Cost Recovery Suit Against the State
The plaintiffs’ land was contaminated by the defendant’s historical mining operations and they filed suit under CERCLA. The defendant filed a counterclaim against the State as a CERCLA §107 “arranger”. The defendant claimed that waste disposal was an inherent part of mining and, therefore, the State had contracted for waste disposal by contracting for the mining.

State of Washington Not Liable As An Arranger
The court rejected the rationale of the defendant’s argument. In doing so, the court relied heavily on the Supreme Court’s analysis in Burlington Northern case:

It is plain from the language of the statute that CERCLA liability would attach under Section 9607(a)(3) if an entity were to enter into a transaction for the sole purpose of discarding a no longer useful hazardous substance. It is similarly clear that an entity could not be held liable as an arranger merely for selling a new and useful product if the purchaser of that product later, and unbeknownst to the seller, disposed of the product in a way that led to contamination. Less clear is the liability attaching to the many permutations of “arrangements” that fall between these two extremes – cases in which the seller has some knowledge of buyer’s planned disposal or whose motives for the “sale” of a hazardous substance are less than clear.
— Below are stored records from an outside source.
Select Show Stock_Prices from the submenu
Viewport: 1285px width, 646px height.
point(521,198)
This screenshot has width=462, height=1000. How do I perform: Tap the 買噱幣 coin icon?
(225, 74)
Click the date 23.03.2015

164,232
In such cases, courts have concluded that the determination whether an entity as an arranger requires a fact-intensive inquiry that looks beyond the parties’ characterization of a transaction as a “disposal” or “sale” that seeks to discern whether the arrangement was: (1) Congress intended to fall within the scope of CERCLA’s strict liability provisions. (129 S.Ct. 1878-79)
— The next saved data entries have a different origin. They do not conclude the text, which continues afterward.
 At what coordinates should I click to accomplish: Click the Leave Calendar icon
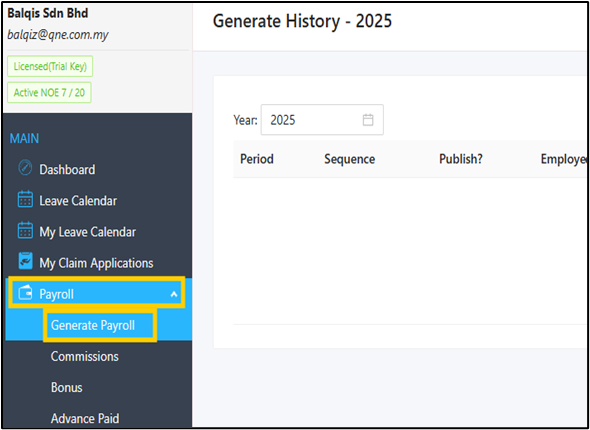pyautogui.click(x=25, y=200)
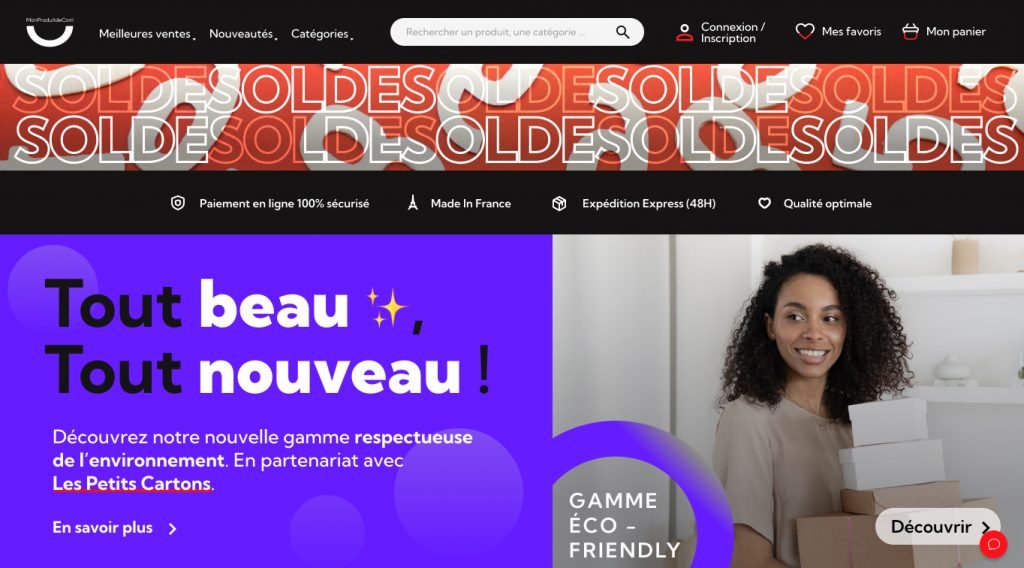Click the Eiffel Tower Made In France icon
Viewport: 1024px width, 568px height.
(412, 203)
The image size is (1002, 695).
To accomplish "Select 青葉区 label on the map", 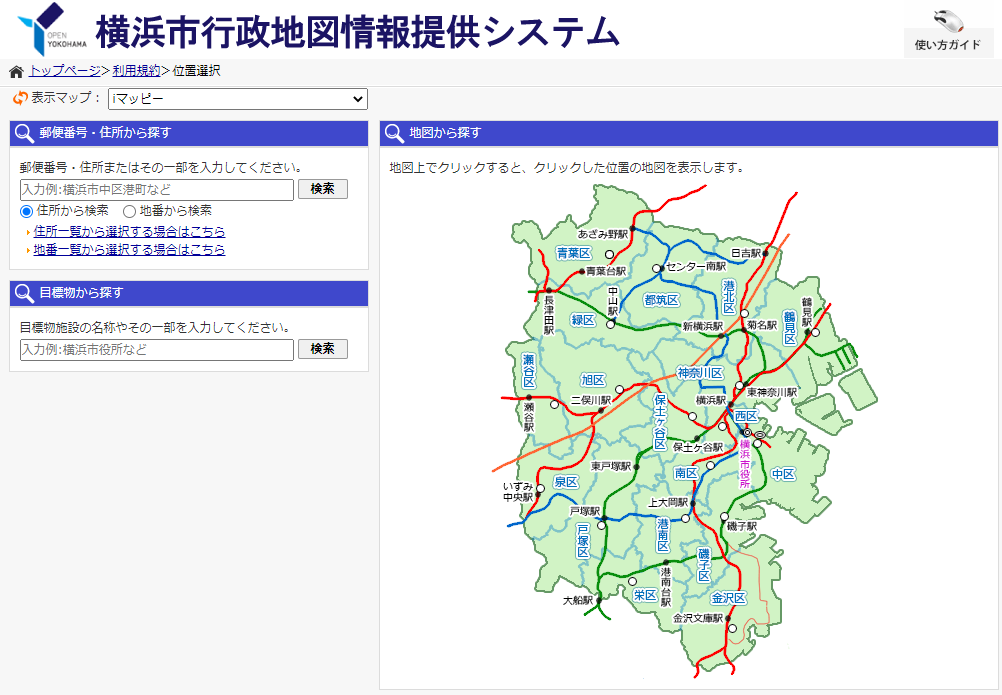I will point(574,252).
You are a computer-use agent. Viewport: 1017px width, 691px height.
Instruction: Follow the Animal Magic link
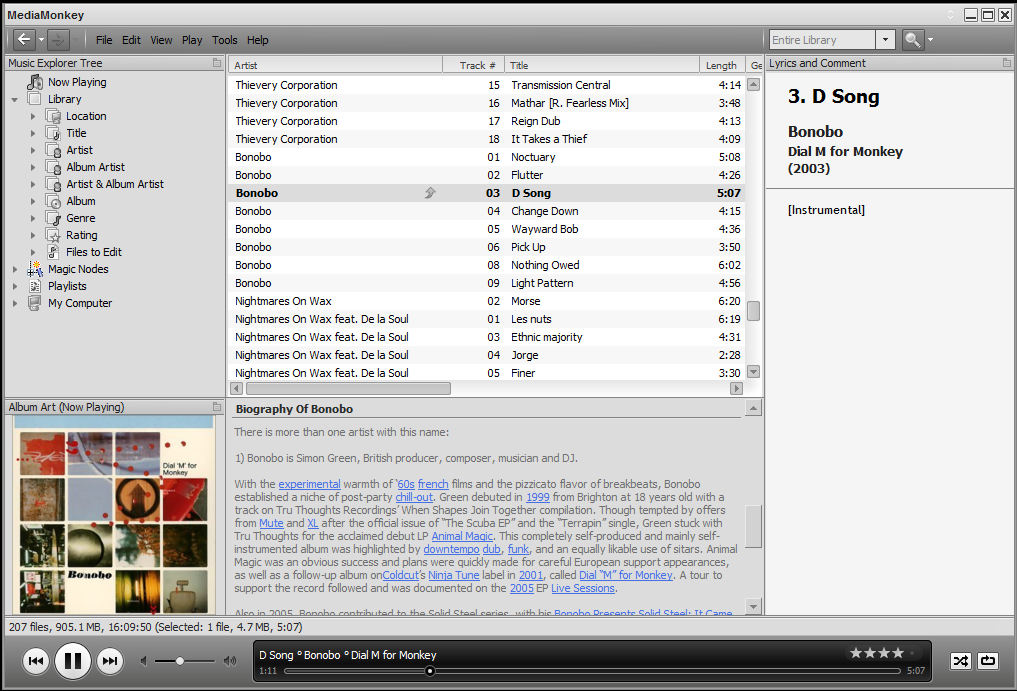[x=461, y=536]
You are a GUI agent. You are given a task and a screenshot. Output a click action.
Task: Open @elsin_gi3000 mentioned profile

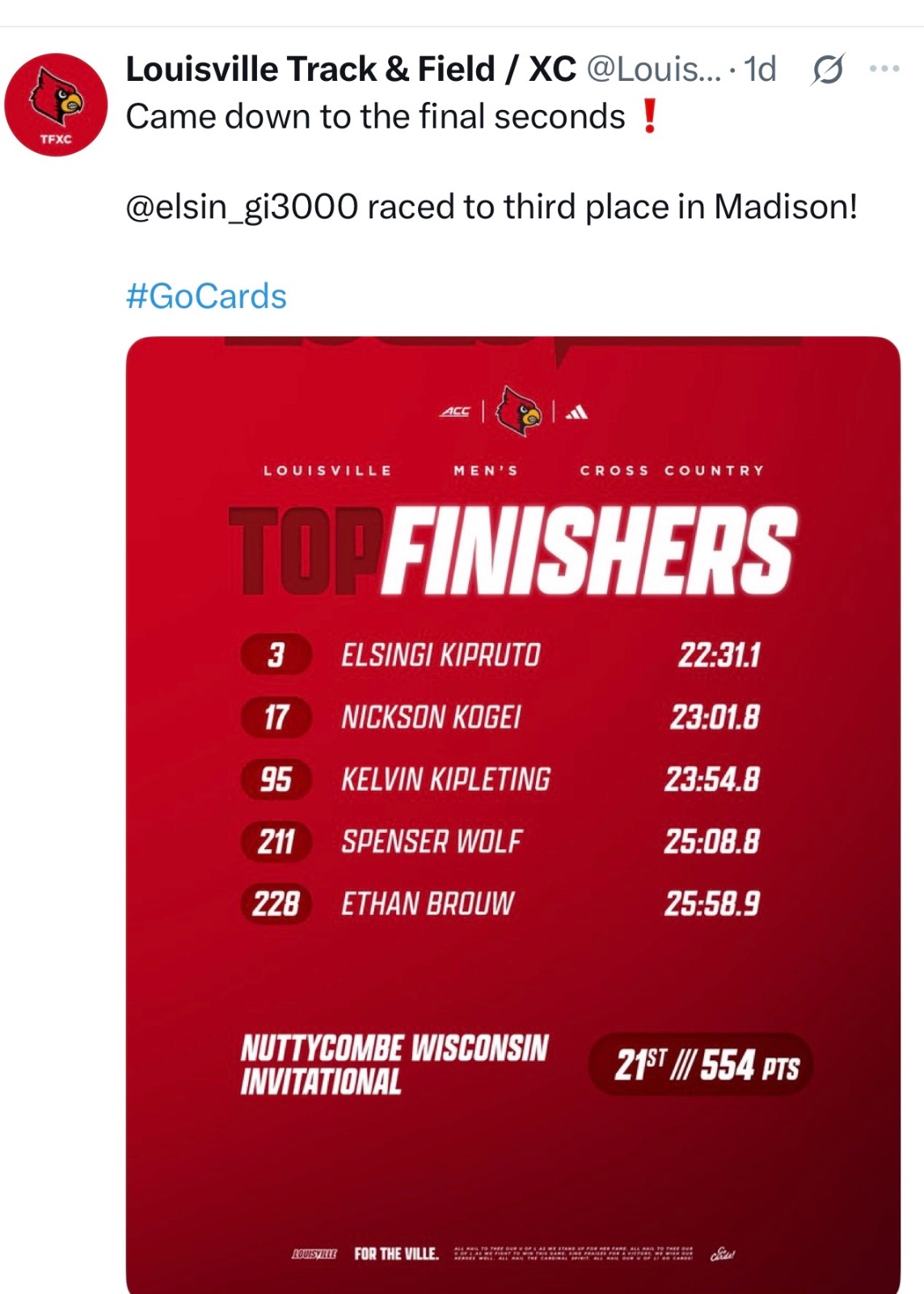coord(242,207)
Using this analysis, the Pakootas court found that the State mining leases before it were not like any of the “extreme” cases referenced in Burlington Northern. The court also found that the State did not enter into these mining contracts for the sole purpose of discarding a used and no-longer useful hazardous substance because the ore deposits were useful. However, the State had some knowledge of the disposal so the case was the type that fell in between the two extremes.

Therefore, the court performed a fact intensive inquiry whether the lease between the State and mining companies in question was the type “(1) Congress intended to fall within the scope of CERCLA’s strict liability provisions”. Relying on the Supreme Court’s analysis in the Burlington Northern decision, the trial court stated that “disposal and/or treatment of hazardous waste cannot be merely “foreseeable”. It must be a specific purpose of the transaction, not merely “inherent” in the transaction.

In terms of the facts before it, the court noted the following: naturally ore deposits did not have the “characteristic of waste” when they were “delivered” to the mining companies pursuant to the leases, there was no intent by the State to dispose of the mining waste merely because of the mining, disposal of hazardous waste was not the purpose of the transaction, the State did not require the mining companies to dispose of the waste in any particular manner, the ore deposits did not have the characteristic of waste and the State never owned or possessed any hazardous waste. In light of these factors, the court held that the State did not qualify as an “arranger” under CERCLA §107.

Reconciling the Cases
Comparing the two cases, it’s pretty clear why the courts wound up with two seemingly different results. In Nu-West, the court focused on the fact that the US Government owned the property where the waste was disposed and the Government’s intimate involvement with approving the waste pile design. The mining leases in the Pakootas case, on the other hand, simply addressed mining and were silent on waste disposal or handling.

However, what these seemingly disparate cases show is that the more a government agency becomes involved in the manner of handling the mining wastes, the more likely it is to be held liable as an “arranger” under CERCLA. This is a very odd result indeed from a policy perspective because it discourages government agencies form overseeing and ensure that wastes are handled properly.